Júri condena homem a 32 anos de prisão por matar companheira ateando fogo em São Vicente Férrer
Conselho de Sentença da Vara Única de São Vicente Férrer condenou Carlos Magno Melo pela morte de Maria Domingas Fonseca dos Santos, que foi incendiada dentro de casa e morreu três dias depois.
O Conselho de Sentença da Vara Única de São Vicente Férrer condenou Carlos Magno Melo a 32 anos de prisão pela morte da companheira, Maria Domingas Fonseca dos Santos, em um crime de feminicídio. A sessão do Tribunal do Júri aconteceu na quarta-feira (2/9) e foi presidida pelo juiz Camus Soares Pinheiro; a acusação ficou a cargo da promotora de Justiça Alessandra Darub Alves.
Segundo a denúncia do Ministério Público, Carlos Magno matou Maria Domingas no dia 29 de junho de 2025. Ele teria pegado meio litro de gasolina guardado em casa, derramado o combustível sobre a companheira e sobre os móveis do quarto em que ela estava, trancado a porta para impedir a fuga dela e ateado fogo com um isqueiro. As chamas atingiram a vítima e se espalharam pelo cômodo.
Tentativa de apagar o fogo
De acordo com o apurado no processo, a mãe do réu chegou à casa durante o incêndio e tentou entrar no quarto, mas encontrou a porta trancada.

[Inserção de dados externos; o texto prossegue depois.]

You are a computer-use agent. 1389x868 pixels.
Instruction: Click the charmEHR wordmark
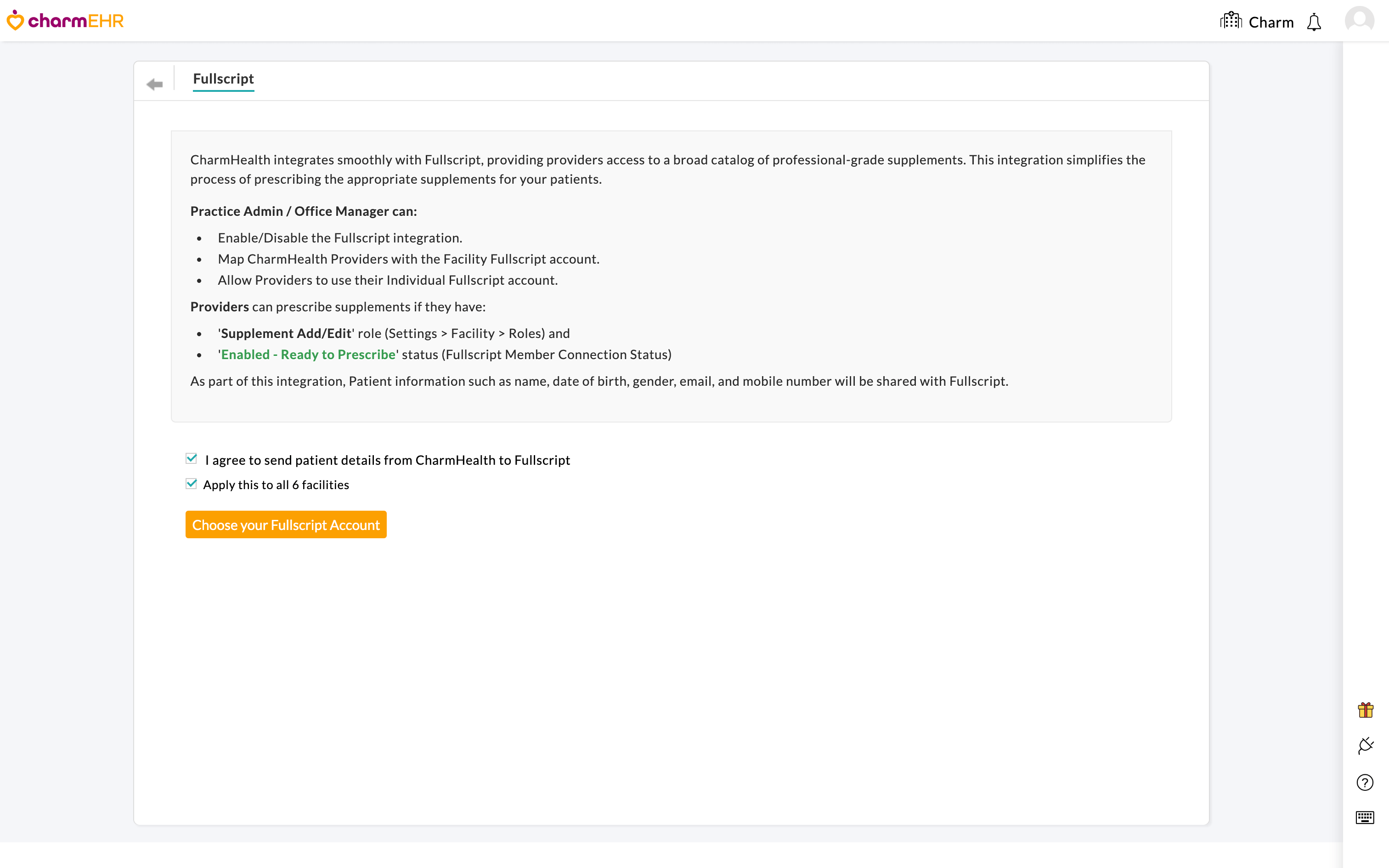[x=74, y=21]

Ao sair, viu o filho pular pela janela, seguido por Maria Domingas, já em chamas. Uma testemunha relatou ter jogado areia sobre a vítima na tentativa de apagar o fogo, e o irmão dela chegou ao local logo em seguida — foi ela quem apontou Carlos Magno como autor do ataque.
Maria Domingas foi levada ao hospital de São Vicente Férrer e depois transferida para o Hospital Regional de Viana, onde morreu três dias depois, em decorrência das queimaduras. Carlos Magno foi preso pela polícia quando tentava deixar a cidade, também com queimaduras nas pernas, nas mãos e no rosto. Em interrogatório, confessou o crime, alegando que discutia com a vítima no momento dos fatos.
Situação processual
Com a condenação a 32 anos de prisão pelo Conselho de Sentença, cabe recurso da defesa aos tribunais superiores. A pena foi fixada em regime fechado, compatível com a gravidade atribuída ao crime de feminicídio pela legislação penal.